There is some unevenness in the interpretations of the various tales. The more successfully rendered stories – A Dreamer and The Chosen Vessel – combine narration with enactment of the stories while Squeaker’s Mate extracts dialogue and action from Baynton’s narrative. The cast of three gives passionate and committed performances of a range of iconic bush characters.
The Chosen Vessel is a chilling tale of the rape and murder of a young woman (Chloe Armstrong) left alone with her baby in her isolated home. Morritt evokes a potent sense of menace when a dangerous traveller (Joe Clements) approaches her house.
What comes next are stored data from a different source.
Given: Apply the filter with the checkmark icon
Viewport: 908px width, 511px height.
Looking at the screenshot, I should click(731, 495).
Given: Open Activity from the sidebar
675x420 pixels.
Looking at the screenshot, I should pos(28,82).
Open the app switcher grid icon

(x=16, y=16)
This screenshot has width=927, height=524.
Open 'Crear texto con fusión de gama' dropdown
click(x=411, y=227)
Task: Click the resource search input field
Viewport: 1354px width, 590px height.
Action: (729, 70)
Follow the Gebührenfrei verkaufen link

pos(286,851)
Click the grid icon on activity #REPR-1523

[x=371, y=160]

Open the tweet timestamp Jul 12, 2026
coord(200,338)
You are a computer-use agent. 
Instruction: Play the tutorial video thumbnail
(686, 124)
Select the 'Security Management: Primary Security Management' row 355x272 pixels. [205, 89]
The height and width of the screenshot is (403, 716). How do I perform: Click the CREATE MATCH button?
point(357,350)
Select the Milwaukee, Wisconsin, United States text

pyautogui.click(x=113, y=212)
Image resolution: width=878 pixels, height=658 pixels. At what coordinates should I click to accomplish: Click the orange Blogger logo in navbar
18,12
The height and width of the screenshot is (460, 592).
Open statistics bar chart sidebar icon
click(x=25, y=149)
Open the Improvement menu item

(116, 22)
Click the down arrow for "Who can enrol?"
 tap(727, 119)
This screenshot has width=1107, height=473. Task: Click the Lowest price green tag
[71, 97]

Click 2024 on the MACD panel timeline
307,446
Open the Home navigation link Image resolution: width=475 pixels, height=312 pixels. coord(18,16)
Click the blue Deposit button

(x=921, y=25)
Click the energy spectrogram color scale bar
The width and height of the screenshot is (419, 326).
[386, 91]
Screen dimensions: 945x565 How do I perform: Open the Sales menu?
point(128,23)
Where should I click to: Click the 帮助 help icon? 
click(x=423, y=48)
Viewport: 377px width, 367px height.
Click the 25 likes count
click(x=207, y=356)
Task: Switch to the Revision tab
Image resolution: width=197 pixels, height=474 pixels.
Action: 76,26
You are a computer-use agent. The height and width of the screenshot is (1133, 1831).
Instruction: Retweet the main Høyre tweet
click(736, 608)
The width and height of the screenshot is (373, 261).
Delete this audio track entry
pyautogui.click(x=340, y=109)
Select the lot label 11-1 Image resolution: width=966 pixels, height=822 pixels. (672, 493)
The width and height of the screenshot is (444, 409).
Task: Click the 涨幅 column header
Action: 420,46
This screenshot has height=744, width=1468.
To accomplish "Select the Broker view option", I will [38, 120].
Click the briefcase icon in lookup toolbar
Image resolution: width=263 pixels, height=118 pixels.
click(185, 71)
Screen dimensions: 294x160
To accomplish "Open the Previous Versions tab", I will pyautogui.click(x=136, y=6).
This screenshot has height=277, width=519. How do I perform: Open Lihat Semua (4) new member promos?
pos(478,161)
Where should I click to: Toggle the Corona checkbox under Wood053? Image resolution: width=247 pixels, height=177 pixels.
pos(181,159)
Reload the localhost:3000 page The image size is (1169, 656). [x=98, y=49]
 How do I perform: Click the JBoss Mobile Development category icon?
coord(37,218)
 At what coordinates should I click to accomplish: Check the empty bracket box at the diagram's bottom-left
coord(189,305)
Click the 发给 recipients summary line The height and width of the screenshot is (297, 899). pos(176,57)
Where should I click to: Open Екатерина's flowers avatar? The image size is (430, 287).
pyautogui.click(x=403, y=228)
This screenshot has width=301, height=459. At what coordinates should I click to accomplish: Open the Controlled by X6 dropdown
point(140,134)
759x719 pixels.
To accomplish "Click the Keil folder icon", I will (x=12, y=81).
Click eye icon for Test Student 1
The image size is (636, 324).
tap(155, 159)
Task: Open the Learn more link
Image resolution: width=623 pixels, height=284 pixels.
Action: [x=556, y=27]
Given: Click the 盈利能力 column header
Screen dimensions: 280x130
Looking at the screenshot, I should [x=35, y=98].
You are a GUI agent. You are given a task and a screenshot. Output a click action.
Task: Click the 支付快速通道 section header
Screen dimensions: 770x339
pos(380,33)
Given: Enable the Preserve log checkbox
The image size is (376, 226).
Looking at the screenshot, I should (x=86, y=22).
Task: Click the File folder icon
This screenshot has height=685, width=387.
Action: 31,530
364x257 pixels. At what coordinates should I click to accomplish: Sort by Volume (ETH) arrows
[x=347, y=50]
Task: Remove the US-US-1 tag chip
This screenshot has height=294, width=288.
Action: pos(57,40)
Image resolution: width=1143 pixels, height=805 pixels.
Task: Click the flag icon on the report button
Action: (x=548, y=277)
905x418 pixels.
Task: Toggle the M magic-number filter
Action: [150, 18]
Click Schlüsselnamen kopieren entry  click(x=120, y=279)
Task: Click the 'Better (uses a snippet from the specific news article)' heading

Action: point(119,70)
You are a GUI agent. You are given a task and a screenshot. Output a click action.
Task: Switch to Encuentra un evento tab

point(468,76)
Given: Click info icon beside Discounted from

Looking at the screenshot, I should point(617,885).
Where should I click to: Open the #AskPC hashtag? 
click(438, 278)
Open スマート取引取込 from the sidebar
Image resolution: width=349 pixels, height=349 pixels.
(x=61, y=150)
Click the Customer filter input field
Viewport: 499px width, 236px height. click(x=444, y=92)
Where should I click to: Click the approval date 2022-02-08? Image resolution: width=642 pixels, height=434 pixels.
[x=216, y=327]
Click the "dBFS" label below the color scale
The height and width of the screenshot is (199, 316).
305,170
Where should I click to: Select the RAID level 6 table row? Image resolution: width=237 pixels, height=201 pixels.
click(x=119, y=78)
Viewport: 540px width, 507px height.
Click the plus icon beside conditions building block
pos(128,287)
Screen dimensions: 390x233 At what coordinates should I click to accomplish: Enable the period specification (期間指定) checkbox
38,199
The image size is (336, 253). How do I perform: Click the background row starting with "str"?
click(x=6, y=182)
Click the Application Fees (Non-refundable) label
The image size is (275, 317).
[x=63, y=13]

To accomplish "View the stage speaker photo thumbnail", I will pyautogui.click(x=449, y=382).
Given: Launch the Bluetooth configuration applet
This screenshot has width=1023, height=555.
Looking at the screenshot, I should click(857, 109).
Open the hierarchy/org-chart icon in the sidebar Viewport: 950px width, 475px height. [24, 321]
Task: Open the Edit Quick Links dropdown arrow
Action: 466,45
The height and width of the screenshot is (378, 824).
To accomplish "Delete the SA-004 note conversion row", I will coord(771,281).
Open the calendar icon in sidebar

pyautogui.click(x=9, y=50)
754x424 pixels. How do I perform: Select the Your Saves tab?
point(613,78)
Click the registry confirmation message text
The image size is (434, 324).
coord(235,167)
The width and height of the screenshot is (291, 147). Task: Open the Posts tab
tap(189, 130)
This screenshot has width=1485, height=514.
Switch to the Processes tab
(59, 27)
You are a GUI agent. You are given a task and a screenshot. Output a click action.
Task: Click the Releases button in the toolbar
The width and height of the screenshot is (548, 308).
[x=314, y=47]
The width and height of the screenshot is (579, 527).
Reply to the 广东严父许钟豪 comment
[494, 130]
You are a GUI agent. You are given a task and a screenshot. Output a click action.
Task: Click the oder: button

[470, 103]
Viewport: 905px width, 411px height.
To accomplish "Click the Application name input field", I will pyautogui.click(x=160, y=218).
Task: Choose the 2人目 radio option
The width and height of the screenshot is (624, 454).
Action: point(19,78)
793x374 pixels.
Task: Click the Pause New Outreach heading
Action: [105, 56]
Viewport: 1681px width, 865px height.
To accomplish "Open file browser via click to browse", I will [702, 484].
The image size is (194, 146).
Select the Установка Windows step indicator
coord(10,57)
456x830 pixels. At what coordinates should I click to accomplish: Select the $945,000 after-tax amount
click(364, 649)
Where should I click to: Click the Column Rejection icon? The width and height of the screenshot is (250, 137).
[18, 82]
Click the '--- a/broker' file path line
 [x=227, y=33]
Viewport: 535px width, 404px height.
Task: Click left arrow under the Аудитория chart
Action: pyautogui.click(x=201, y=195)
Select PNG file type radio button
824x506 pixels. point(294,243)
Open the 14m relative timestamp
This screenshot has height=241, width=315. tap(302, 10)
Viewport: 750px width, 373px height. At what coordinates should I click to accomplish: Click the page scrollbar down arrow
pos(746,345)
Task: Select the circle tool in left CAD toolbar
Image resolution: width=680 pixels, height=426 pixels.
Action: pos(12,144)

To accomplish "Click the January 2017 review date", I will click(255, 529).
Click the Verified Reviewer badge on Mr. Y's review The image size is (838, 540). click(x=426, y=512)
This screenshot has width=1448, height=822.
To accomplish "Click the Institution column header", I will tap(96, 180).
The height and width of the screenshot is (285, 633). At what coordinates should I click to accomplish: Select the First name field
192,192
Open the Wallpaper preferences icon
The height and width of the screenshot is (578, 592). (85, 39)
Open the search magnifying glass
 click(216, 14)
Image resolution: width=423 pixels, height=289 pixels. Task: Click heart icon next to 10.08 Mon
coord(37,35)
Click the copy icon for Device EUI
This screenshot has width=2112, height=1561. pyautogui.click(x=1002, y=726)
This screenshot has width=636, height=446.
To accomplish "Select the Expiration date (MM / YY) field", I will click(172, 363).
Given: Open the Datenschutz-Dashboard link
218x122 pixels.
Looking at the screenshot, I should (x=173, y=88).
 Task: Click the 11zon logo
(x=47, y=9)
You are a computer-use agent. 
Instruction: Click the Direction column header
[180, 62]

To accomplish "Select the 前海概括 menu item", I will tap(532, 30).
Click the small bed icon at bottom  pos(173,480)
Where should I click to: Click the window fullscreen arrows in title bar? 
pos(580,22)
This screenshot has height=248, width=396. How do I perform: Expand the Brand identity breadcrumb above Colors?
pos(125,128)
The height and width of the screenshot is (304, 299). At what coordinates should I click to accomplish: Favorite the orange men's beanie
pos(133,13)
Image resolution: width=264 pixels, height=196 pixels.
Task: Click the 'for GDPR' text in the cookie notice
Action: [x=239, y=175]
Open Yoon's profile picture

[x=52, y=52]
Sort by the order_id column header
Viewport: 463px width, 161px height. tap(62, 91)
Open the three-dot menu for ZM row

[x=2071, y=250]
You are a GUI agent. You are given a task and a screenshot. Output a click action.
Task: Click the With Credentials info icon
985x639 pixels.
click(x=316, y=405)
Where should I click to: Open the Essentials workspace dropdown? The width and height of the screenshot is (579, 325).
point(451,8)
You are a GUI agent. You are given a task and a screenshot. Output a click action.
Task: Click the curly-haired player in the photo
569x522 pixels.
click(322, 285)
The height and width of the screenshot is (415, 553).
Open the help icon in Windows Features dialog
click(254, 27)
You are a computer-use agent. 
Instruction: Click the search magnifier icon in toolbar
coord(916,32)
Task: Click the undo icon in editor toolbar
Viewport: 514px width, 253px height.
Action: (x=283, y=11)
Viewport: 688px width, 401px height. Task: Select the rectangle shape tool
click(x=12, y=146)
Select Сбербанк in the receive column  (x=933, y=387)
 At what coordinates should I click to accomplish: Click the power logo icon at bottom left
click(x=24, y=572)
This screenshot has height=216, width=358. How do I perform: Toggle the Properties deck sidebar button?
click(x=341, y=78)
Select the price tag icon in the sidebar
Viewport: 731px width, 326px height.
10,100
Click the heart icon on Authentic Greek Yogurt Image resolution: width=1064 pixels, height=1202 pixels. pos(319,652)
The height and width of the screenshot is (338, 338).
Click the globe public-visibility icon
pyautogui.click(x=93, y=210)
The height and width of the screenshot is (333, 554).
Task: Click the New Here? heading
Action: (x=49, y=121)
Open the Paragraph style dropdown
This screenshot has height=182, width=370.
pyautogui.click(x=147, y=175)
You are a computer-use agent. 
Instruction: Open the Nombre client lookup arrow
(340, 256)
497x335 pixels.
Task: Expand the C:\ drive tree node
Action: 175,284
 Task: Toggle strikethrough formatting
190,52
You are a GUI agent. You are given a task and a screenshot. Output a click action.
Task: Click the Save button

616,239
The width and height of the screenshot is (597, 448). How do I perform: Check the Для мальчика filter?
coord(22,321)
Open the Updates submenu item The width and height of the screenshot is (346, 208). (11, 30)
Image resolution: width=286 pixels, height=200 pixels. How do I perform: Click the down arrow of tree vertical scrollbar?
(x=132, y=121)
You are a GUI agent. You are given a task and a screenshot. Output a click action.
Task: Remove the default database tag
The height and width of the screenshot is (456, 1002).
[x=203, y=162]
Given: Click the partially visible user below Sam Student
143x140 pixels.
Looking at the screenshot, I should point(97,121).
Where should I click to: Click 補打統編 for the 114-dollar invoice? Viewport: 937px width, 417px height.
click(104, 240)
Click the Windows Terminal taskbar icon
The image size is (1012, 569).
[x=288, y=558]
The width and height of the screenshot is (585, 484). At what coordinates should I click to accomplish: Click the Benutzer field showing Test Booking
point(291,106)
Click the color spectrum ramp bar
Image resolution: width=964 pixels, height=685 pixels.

The resonant voice of the narrator (Margot Knight) from behind the audience accentuates the darkness of the narrative. Deep shadows and unsettling, suspenseful pauses heighten its horror. The hostile bush environment is almost as threatening as the violent home invader and the vulnerability of the woman is distressing and she fights to protect her baby if not herself.
The forbidding landscape is also featured in A Dreamer when a young pregnant woman (Armstrong) contends with the elements as she battles her way through the inhospitable bush to visit her mother. Baynton’s themes of motherhood and maternal instinct recur here as the young woman’s physical and metaphorical journey takes her through a storm towards her mother who lies on her deathbed.
Baynton’s recurrent theme of male abuse of women occurs again in Squeaker’s Mate. Squeaker (Clements) is a lazy, dim-witted farmer who relies on his sturdy, masculine wife (Knight), known as his “mate”, to manage all the heavy farm work. When a felled tree cripples her, his shameful neglect of her leads to outright abuse and abandonment. The loyal dog, another of Baynton’s recurrent themes, defends her and pays her faithless husband back in spades. Knight’s rendition of the broken woman as she drags her lifeless limbs around her hut is alarming and disturbing.
These stories have dramatic potential and some of that is realised in these staged versions. The cavernous space distorts the voices at times and the production still needs some editing and tightening.